Your task
Return each line of the items below that contains the string "width", matching case exactly.

##### Available data #####

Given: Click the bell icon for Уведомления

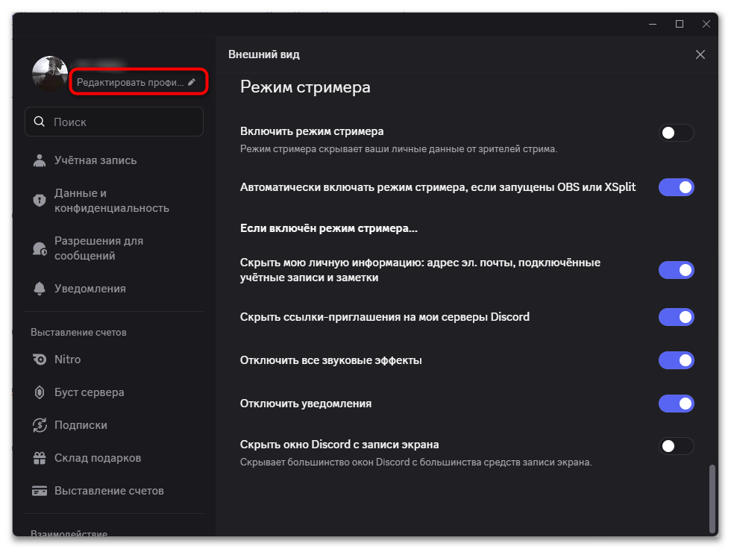Looking at the screenshot, I should (x=40, y=289).
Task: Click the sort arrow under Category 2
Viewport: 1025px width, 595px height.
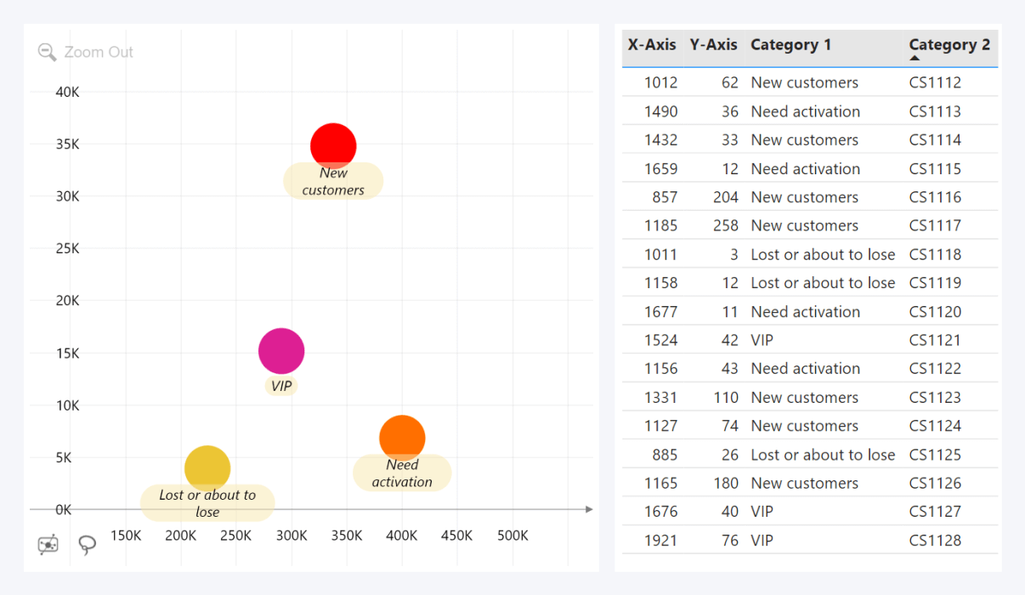Action: [915, 59]
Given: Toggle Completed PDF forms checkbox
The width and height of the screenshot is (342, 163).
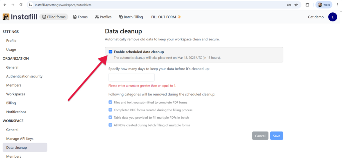Looking at the screenshot, I should (111, 110).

#####

Answer to the exercise
Viewport: 1025px width, 595px height.
The width and height of the screenshot is (342, 163).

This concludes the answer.